Why did I co-sponsor the TSA ‘Don’t Touch My Junk’ bill?
By. Rep. Andrew J. Manuse
(Watch Reps. Andrew J. Manuse and George Lambert on Fox News explaining the bill.)
(Read other media reports of this bill.)
First, I think it’s important to say that we need airport security. We are facing an undeniable threat from people who truly want to kill us. But in fighting that threat, I want to make sure that we are not killing our liberty, which is the very thing we as a nation are attempting to protect. Our Constitution sets up some basic principles in the Fourth Amendment on how we can be searched. The Supreme Court has held that administrative searches without warrants may be conducted in very limited circumstances. Most searches require warrants and probable cause. But, it is clear from the Fourth Amendment that all searches must be “reasonable." To be reasonable, our laws and practices have long held that there must be some articulable suspicion before law enforcement can take their investigation to the next step.
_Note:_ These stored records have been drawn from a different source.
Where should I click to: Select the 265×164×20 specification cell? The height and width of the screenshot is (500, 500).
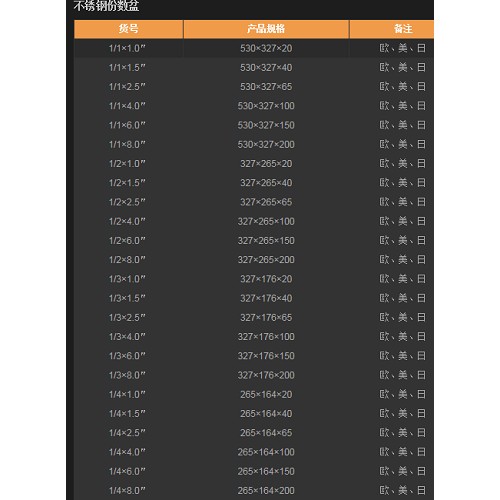266,395
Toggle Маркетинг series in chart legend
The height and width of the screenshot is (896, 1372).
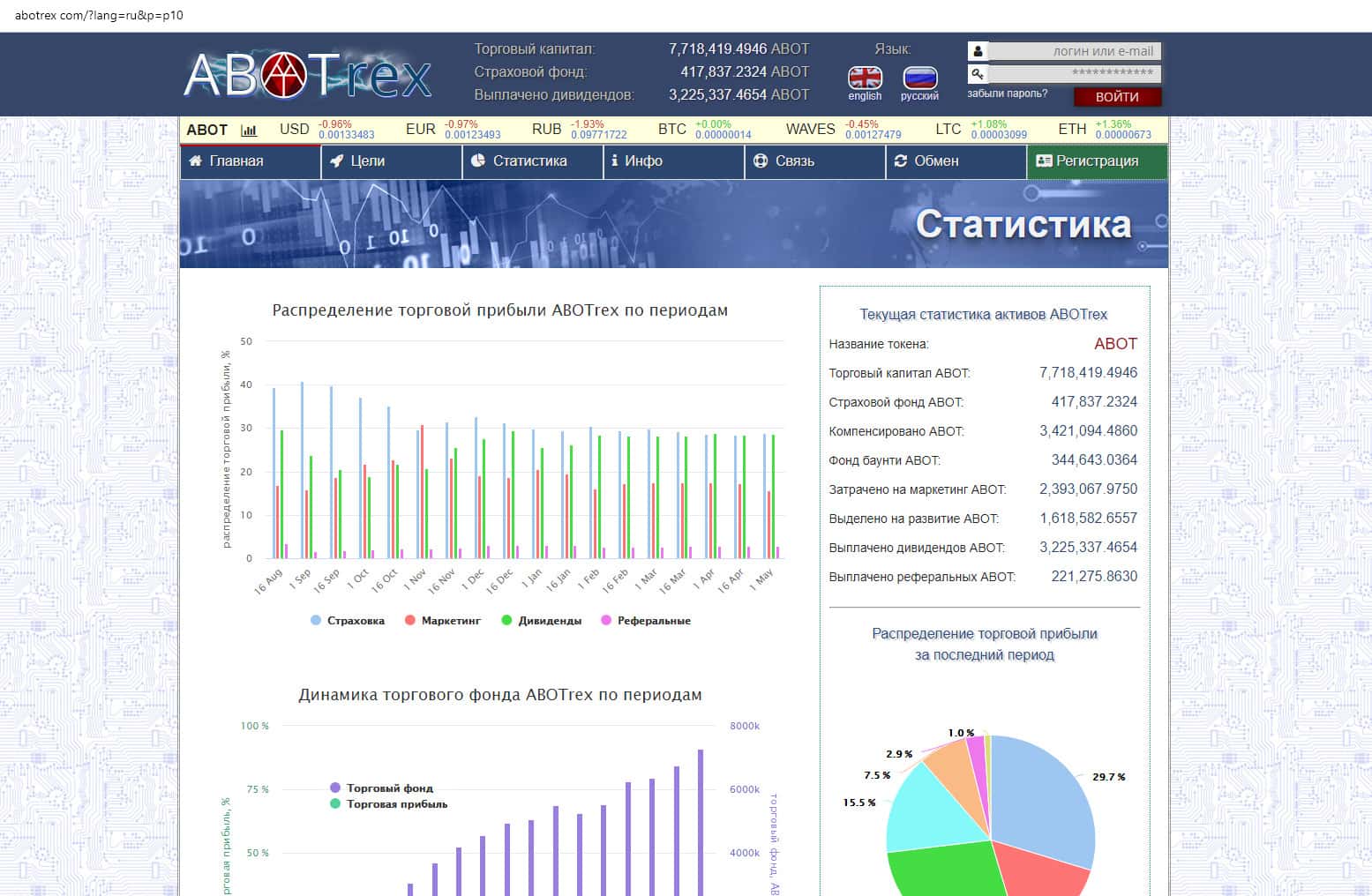(x=442, y=621)
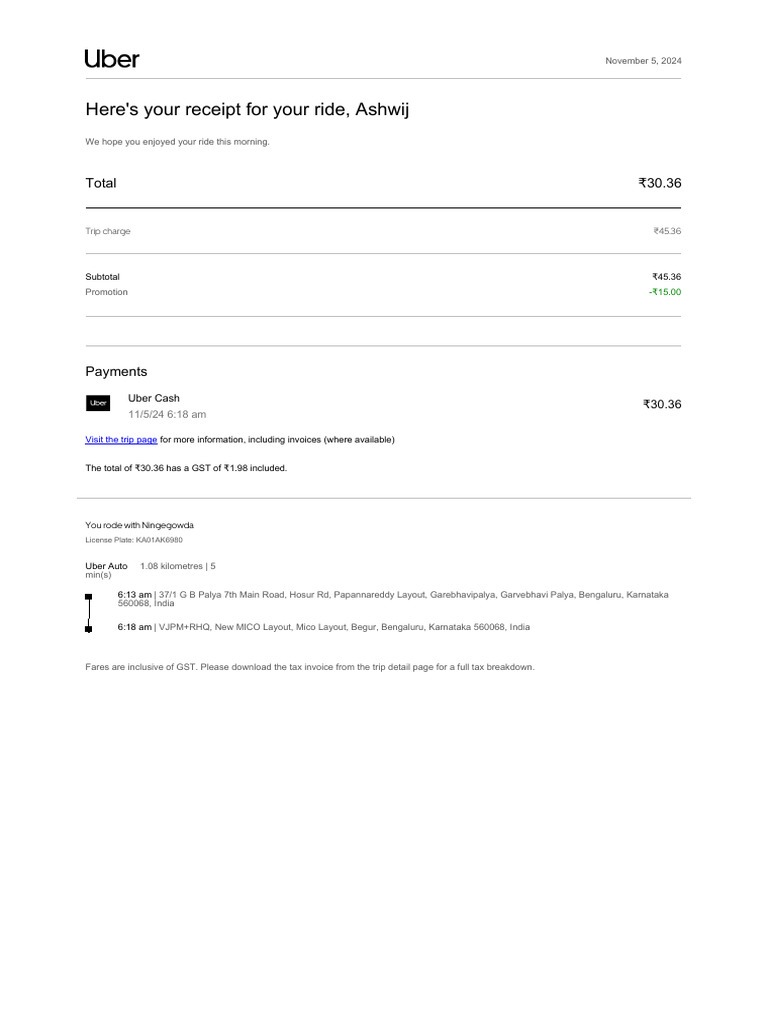Click the Trip charge amount ₹45.36
Viewport: 768px width, 1024px height.
coord(667,232)
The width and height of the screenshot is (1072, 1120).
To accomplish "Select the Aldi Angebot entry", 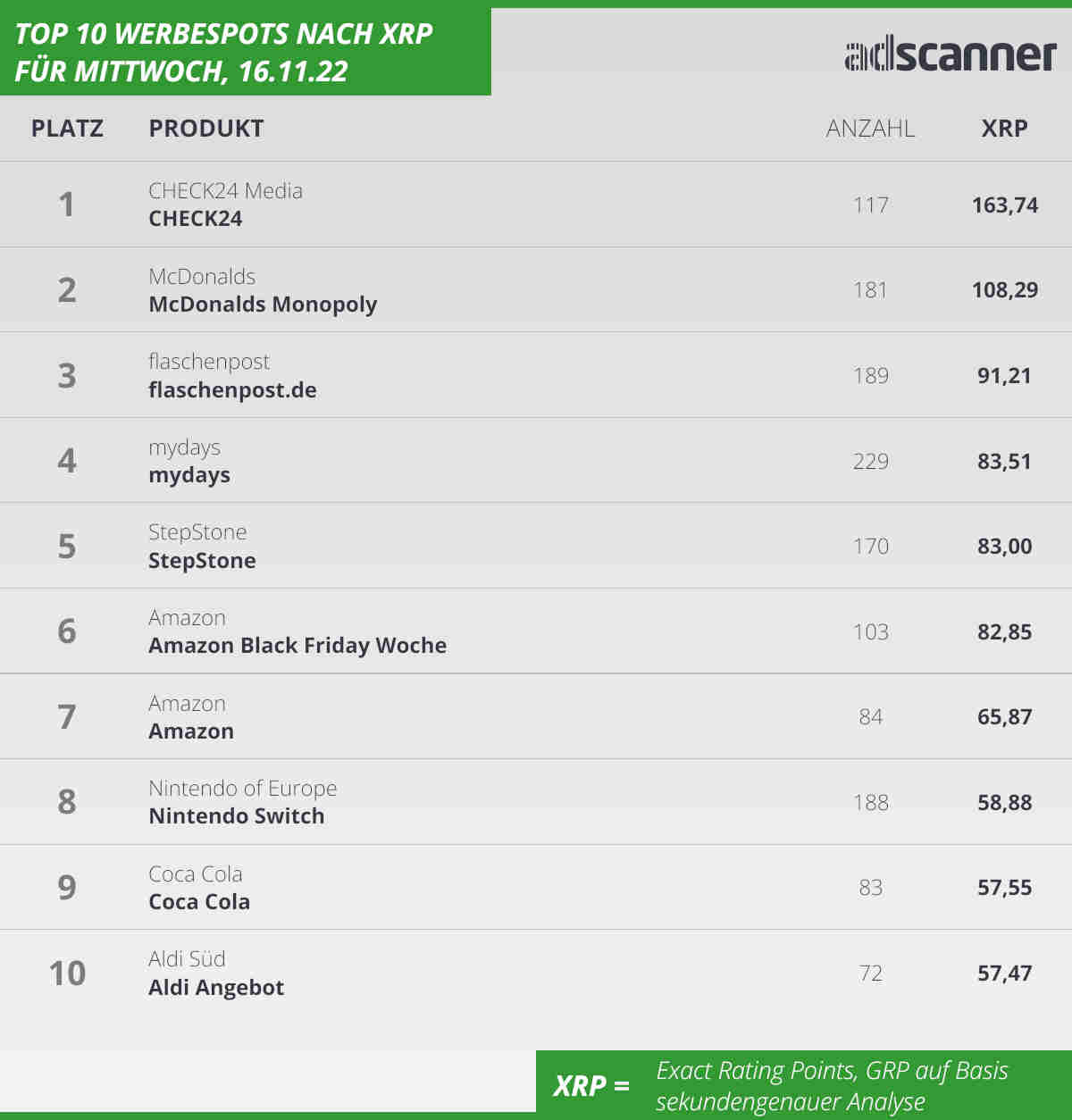I will pos(216,988).
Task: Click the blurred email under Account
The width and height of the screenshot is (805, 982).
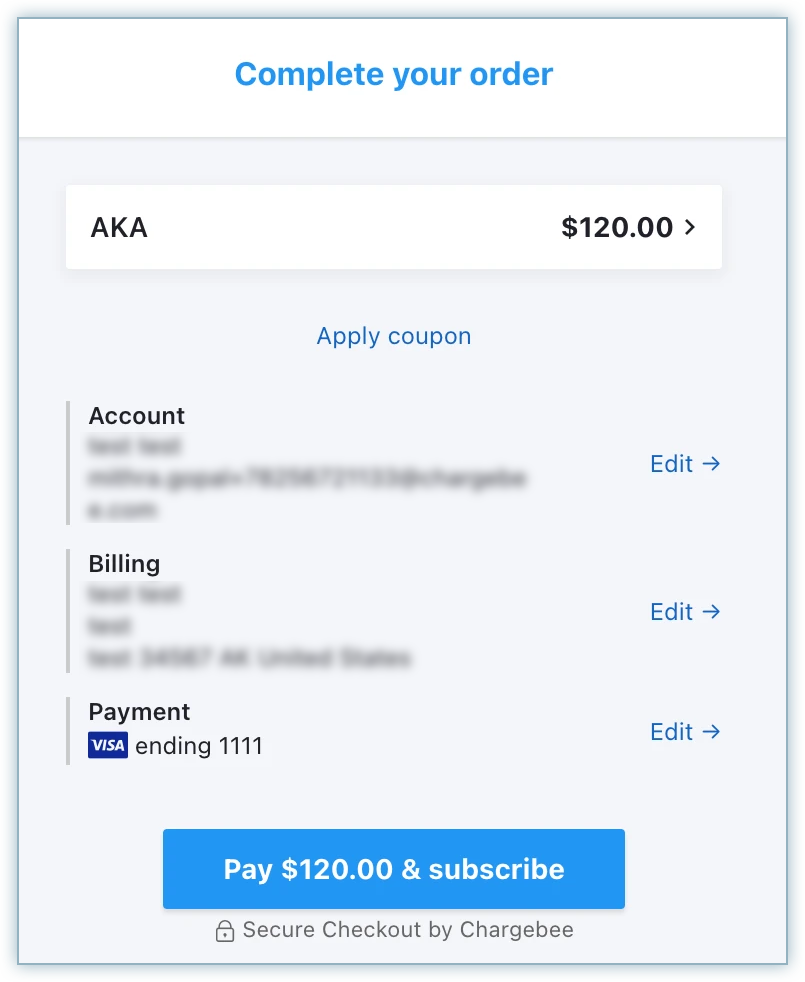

If you think about it, I would think you would agree that the TSA searches that are being conducted are not reasonable.
Rep. George Lambert, R-Litchfield, and I decided to sponsor this bill (HB628) because we have been watching (and experiencing) the post-911 anti-terrorism apparatus get out of hand. We have seen horror stories and personally listened to stories from people we know that tell of TSA agents putting their hands underneath people’s underwear–or worse; we have heard about body cavity searches conducted without any cause. We have heard about the potential risks of cancer from the backscatter technology and also how some agents have used the backscatter images as pornography. We have read about how the TSA is expanding its airport security into our train stations, bus stations and onto our highways. In the name of fighting terrorism, we have forgotten about our liberties and basic human decency. (Here are some YouTube videos chronicling some stories of TSA abuse.)
Remember, Ben Franklin said, “Those who would give up essential liberty to purchase a little temporary safety deserve neither liberty nor safety.” I would argue that in our current system, we have neither liberty nor safety.” When a government official can conduct a body cavity search for no other reason than “a person bought an airplane ticket,” it is clear that we do not have liberty. Take a moment to personalize that passenger getting a body cavity search–say it is your wife, your daughter or your mother–and ask yourself, “Do we have safety?” I would argue that we do not. The trauma that such a search could cause to a woman, particularly one who has already experienced a sexual assault, is extreme. A TSA screening could damage a person for life.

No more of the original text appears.